Encrypting password issue

Hi
I followed the procedure described by Shong on this link :-
https://help.talend.com/pages/viewpage.action?pageId=28671224&focusedCommentId=31065832#comment-3106...
Now i have doubt regarding default value of context variable,is it the actual password or something else?
please light on the issue if anyone have gone through it.
Apart from this when i am trying to connect to oracle 10g database using procedure above described i am getting following error:
Exception in component tOracleInput_1
java.sql.SQLException: ORA-01017: invalid username/password; logon denied
When i manually enter password,no issue at all.I easily get connected to database and can fire any query i want.
Labels (3)
7 Replies
Vianney
Contributor III
Contributor III

Hi,
The default value of your context variable must be the encrypted value.
Use this site to encrypt your password
http://rot13.com
Regards
Vianney
Contributor III
Contributor III

Note that ROT13 is a poor encoding method, just the 26 letters are encoded, and it's reversible : encode 2 times your password (click 2 times on Cypher) and your password will be shown again...
Anonymous
Not applicable
Author

Hi Viannou,
First of all thanks for you reply and your suggestions regarding ROT13 algo and its pitfalls.
It works for me
Thanks a ton for that..
I have another doubt What if password contains some numeric value,in that ROT13 won't encrypt that.
Can you provide me any link or demo showing how to encrypt such password in talend job.

With Regards
Sanjay Tiwari
Vianney
Contributor III
Contributor III

Look at the ROT13 java code
            if (c >= 'a' && c <= 'm')
c += 13;
else if (c >= 'A' && c <= 'M')
c += 13;
else if (c >= 'n' && c <= 'z')
c -= 13;
else if (c >= 'N' && c <= 'Z')
c -= 13;

It's based on the ascii table.
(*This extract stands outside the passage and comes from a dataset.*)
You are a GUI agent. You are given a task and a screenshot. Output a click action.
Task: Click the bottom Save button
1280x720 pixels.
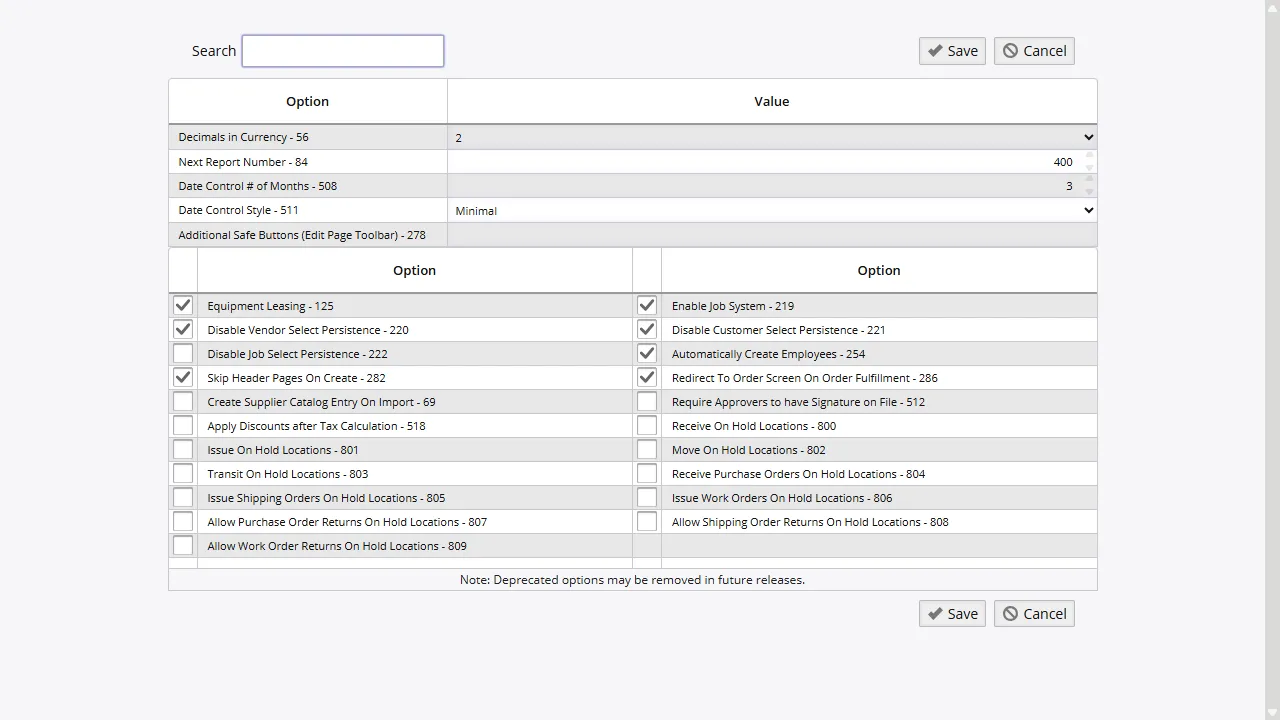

It says : "when you have a 'a' transform it with de 13th leter after 'a' (= 'n') "
This should do the job for numbers...
            else if (c >= '0' && c <= '4')
c += 5;
else if (c >= '5' && c <= '9')
c -= 5;

0 --> 5
1 --> 6
2 --> 7
3 --> 8
4 --> 9
5 --> 0
6 --> 1
7 --> 2
8 --> 3
9 --> 4
Anonymous
Not applicable
Author

Hi
Thanks for nice explaination,So you are saying i should use ROT5 with ROT13.
what i have got you are just dividing the whole alphabets or number available such 26/2=13 in case of alphabets(ROT13) and 10/2=5 in case of numbers(ROT5).You are adding 13 or 5 accordingly,that's fine.
But what if password contains characters like #,@,$ and so on,in that case what to do? Would you please provide me code how can i use ROT47 if problem(@,#,$,%) cann't be solved using ROT13
Anonymous
Not applicable
Author

rot13 is not encryption and should not be used for passwords.
If you really want to encrypt your passwords, you should be looking at something like pgp or gpg.
rot13 was maybe good enough 2000 years ago.
Anonymous
Not applicable
Author

Thanks a ton tal00000 for your suggestions.I will go through what you have specified.